Extracted information:
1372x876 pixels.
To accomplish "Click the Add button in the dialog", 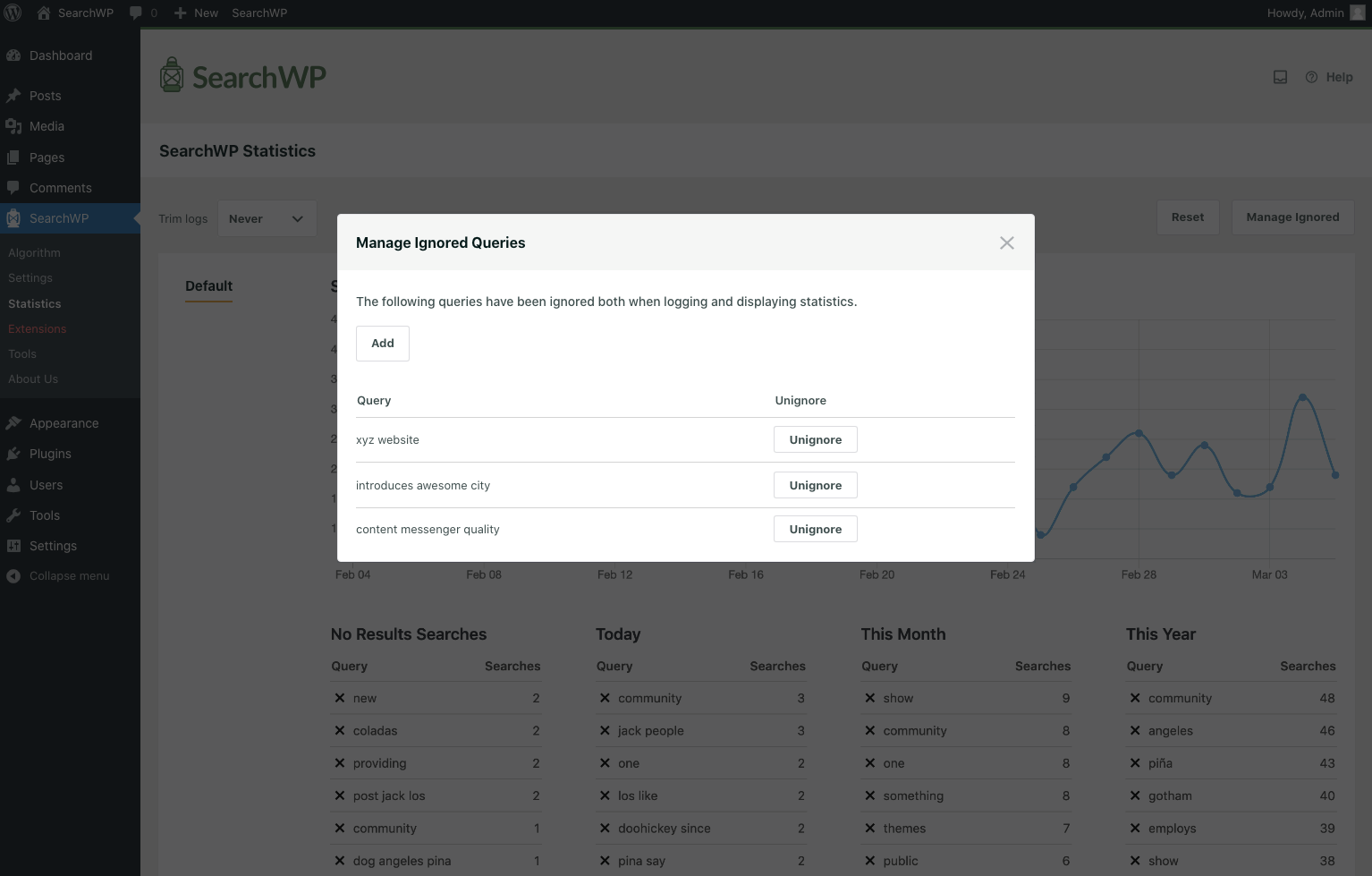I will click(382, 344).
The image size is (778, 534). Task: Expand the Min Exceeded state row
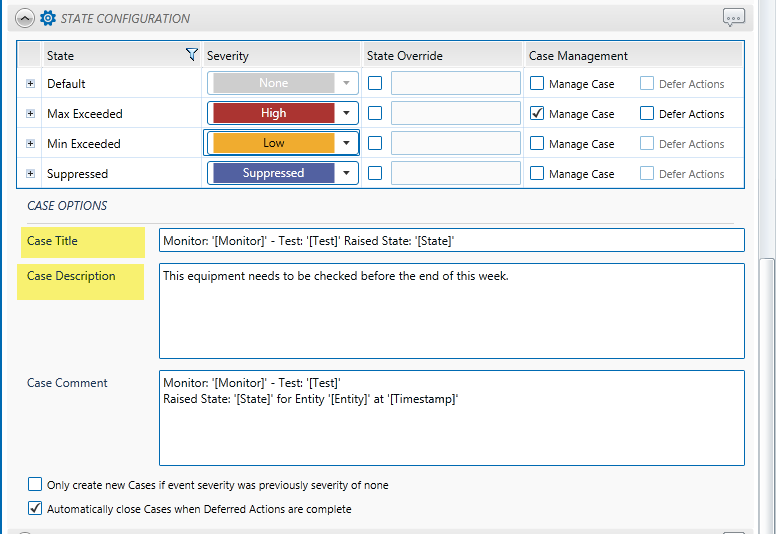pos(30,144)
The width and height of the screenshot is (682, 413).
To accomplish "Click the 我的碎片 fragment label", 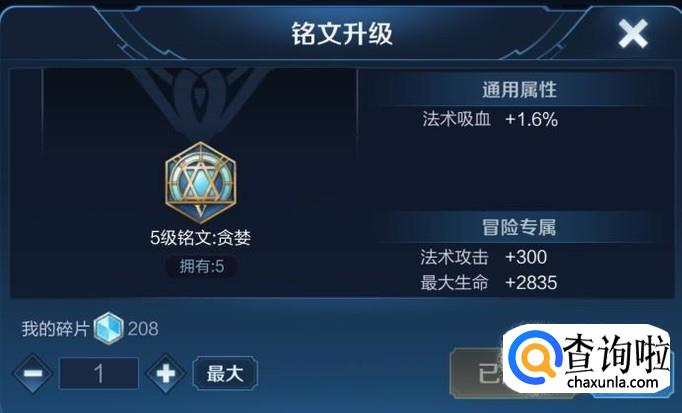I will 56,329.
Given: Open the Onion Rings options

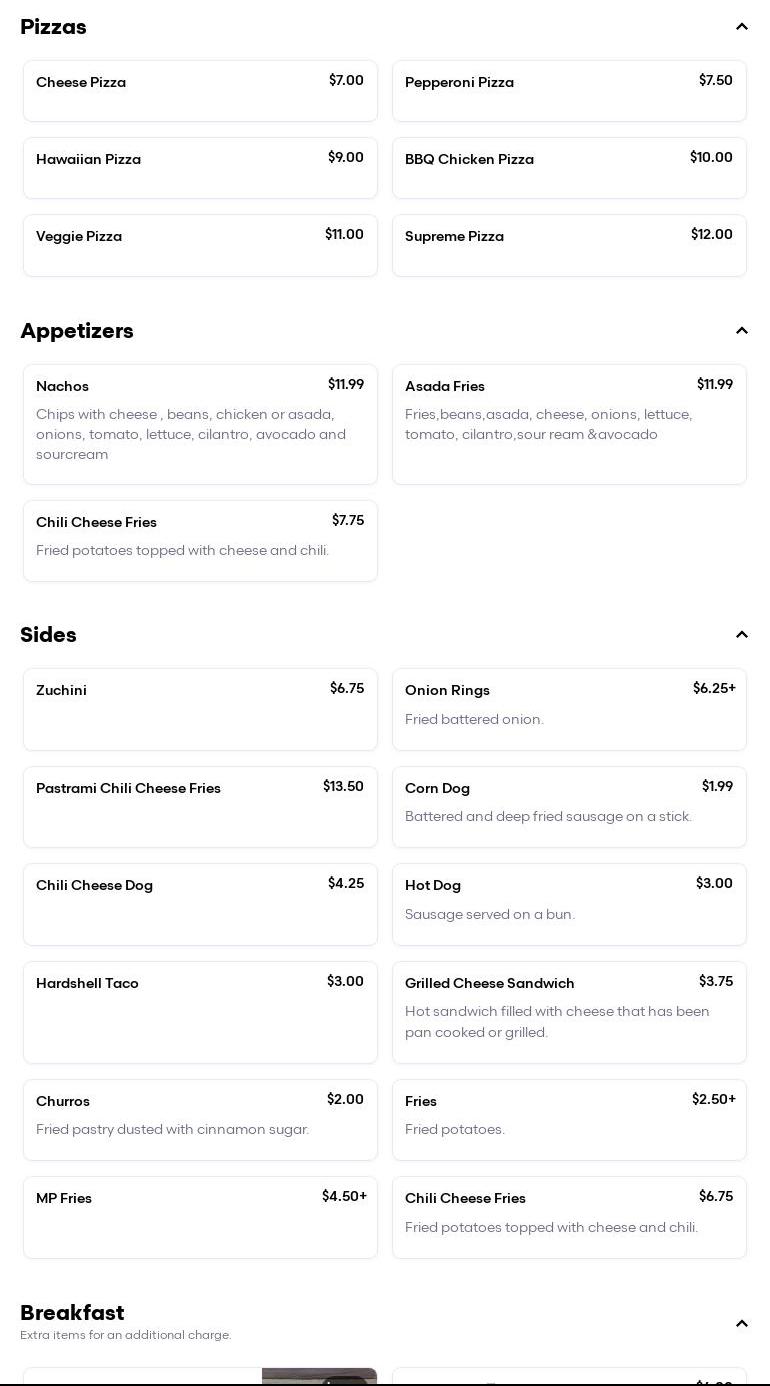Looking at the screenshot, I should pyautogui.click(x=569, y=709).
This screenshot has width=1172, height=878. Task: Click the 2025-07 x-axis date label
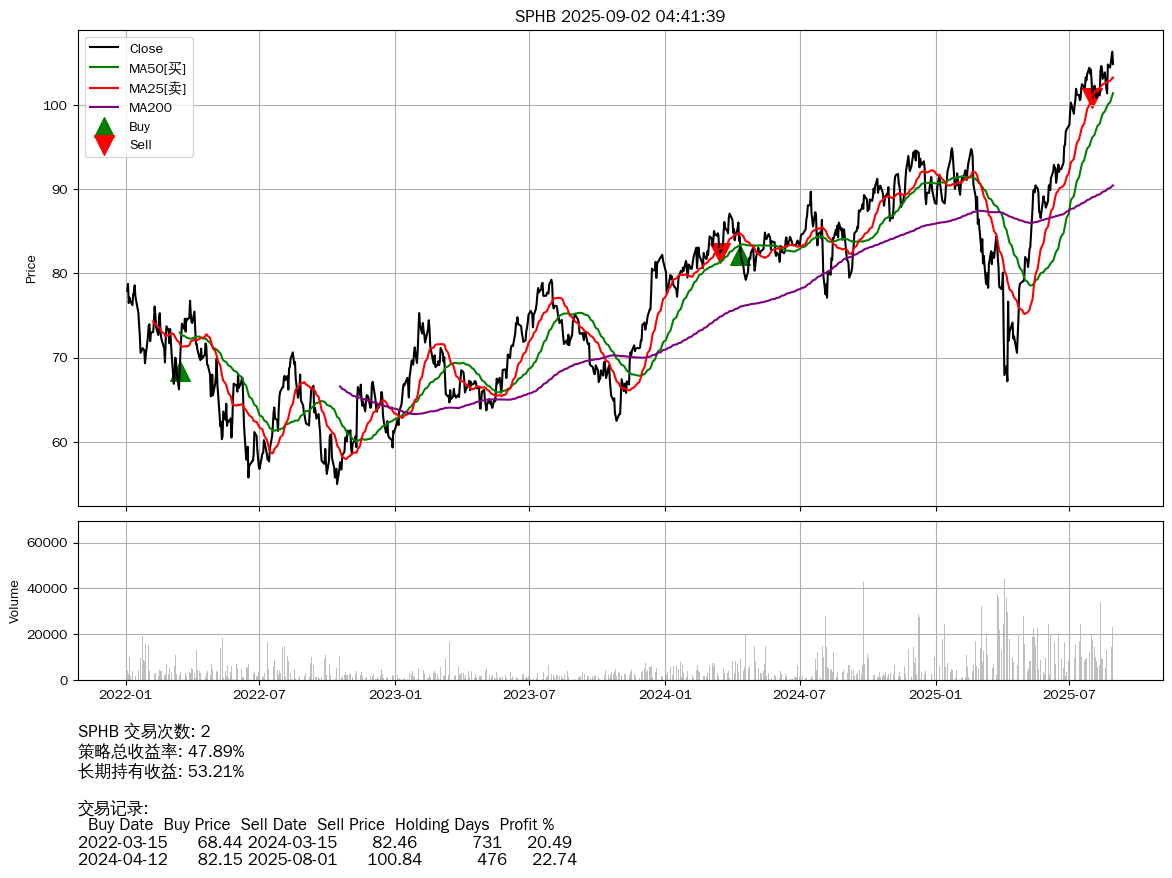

Task: Search the records for the string "height", and copy every line that holds it.

Written reply:
The width and height of the screenshot is (682, 413).
This screenshot has width=1172, height=878. Task: Click the 2025-07 x-axis date label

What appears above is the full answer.